Tommy Kramer Tip #105 – One Thing Per SHOW

In coaching Talent to become more than just deejays, I draw on why legendary personalities become legends. In the past, it was Robert W. Morgan in L. A. or Fred Winston in Chicago. In Dallas, where I lived most of my adult life, it was Ron Chapman, Terry Dorsey, Kidd Kraddick, and in the Contemporary Christian arena, Brother Jon Rivers. There are others, too, of course. (Fill in the name of your market’s Legend.) In my hometown of Shreveport, Louisiana, it’s a guy named Larry Ryan, who’s been in that market for over 40 years. And when I was just a duckling starting out in radio, Larry told me something that I still remember every day, and have developed specific techniques in how to coach.

He said, “If you do just ONE THING each day that people remember, you’ll be a star.”

ONE THING PER SHOW. That’s all you need. Do the math: Say you take two weeks of vacation per year. So if you work five days a week, fifty weeks a year, and do one thing each day that your Listener really connects with, that’s 250 things at the end of a year that your Listener remembers about you that he or she doesn’t remember about your competitor! 250 concrete reasons to keep listening to you, instead of to the other options across the radio landscape or satellite and digital formats.

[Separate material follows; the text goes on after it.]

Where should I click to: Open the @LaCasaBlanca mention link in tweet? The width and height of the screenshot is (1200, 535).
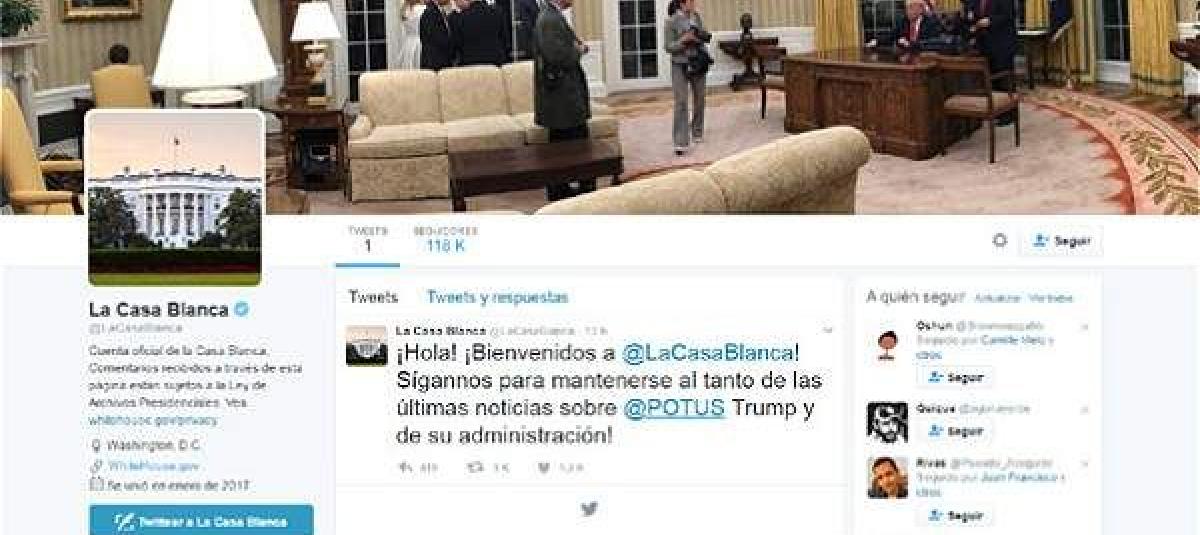(708, 353)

Now this is not about only doing one thing during your entire show. It’s about doing one thing that’s memorable, one thing that no one else will do, every show. It’s also about never going through a show without that one thing. This is one of the prime areas where “critique” serves no real purpose. It’s all about coaching—brainstorming ideas to cultivate a sense of what will set you apart.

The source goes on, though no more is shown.